Teaching hospitals buckle under budget strain in Ethiopia

Ethiopia's teaching hospitals are struggling with severe financial constraints due to an outdated funding formula. This has led to shortages of medicine, broken equipment, and difficulties in paying doctors. In Jimma, physicians report turning away patients despite their insurance coverage.

Teaching hospitals, traditionally centers for clinical training and community healthcare, are now facing significant financial challenges in Ethiopia. An arcane funding formula has left these institutions short on resources needed for critical care and staff salaries, as reported by Beza wit Huluager in Addis Fortune on November 15, 2025.

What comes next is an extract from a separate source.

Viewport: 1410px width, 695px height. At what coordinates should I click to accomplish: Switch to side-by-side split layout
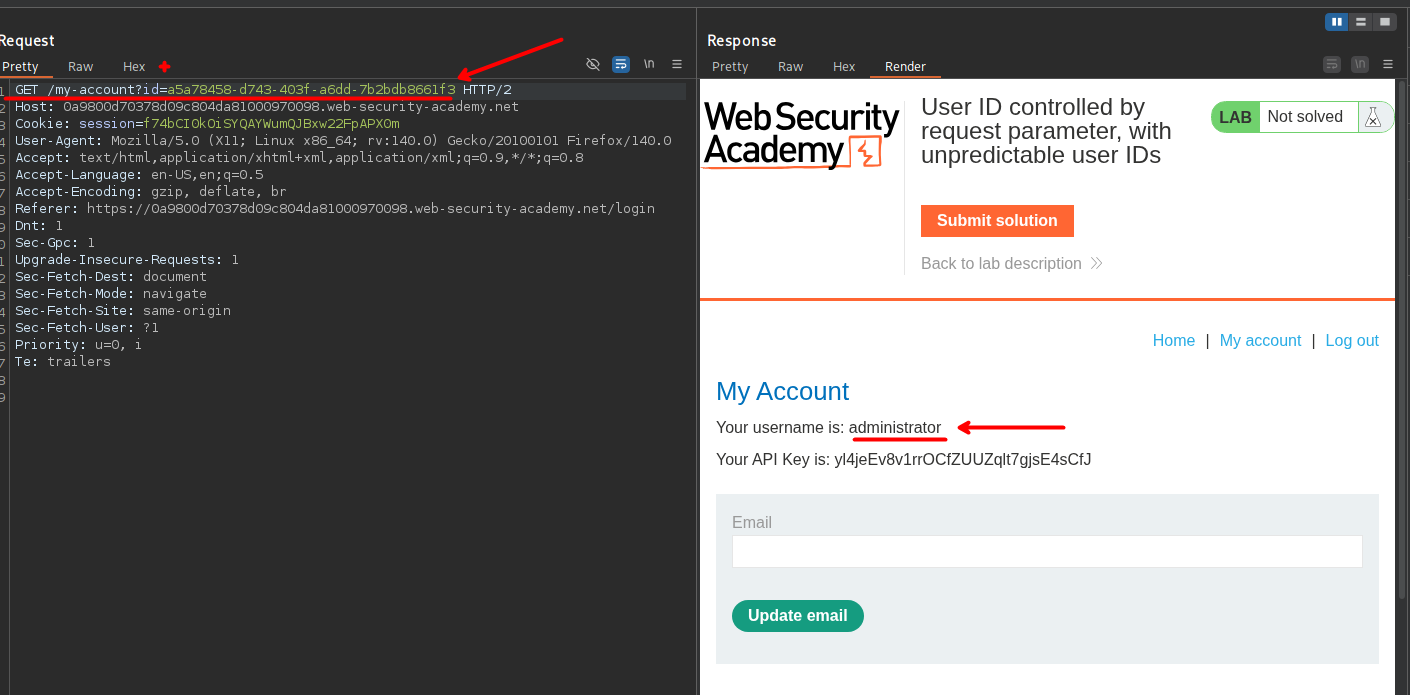(1337, 22)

In Jimma, a physician highlighted the daily struggles: broken X-ray and CT machines hinder diagnostics, persistent medicine shortages limit treatments, and patients arriving with community-based health insurance cards are often turned away due to lack of funds. This situation underscores a broader strain on public health infrastructure, where hope alone cannot substitute for adequate budgeting.

The article describes how these hospitals, once bastions of care, operate under binding financial distress. No specific figures on budget shortfalls were provided, but the impact on patient care and medical training is evident. Balanced perspectives from healthcare workers emphasize the heartache of unmet needs, without delving into policy proposals or government responses in the available details.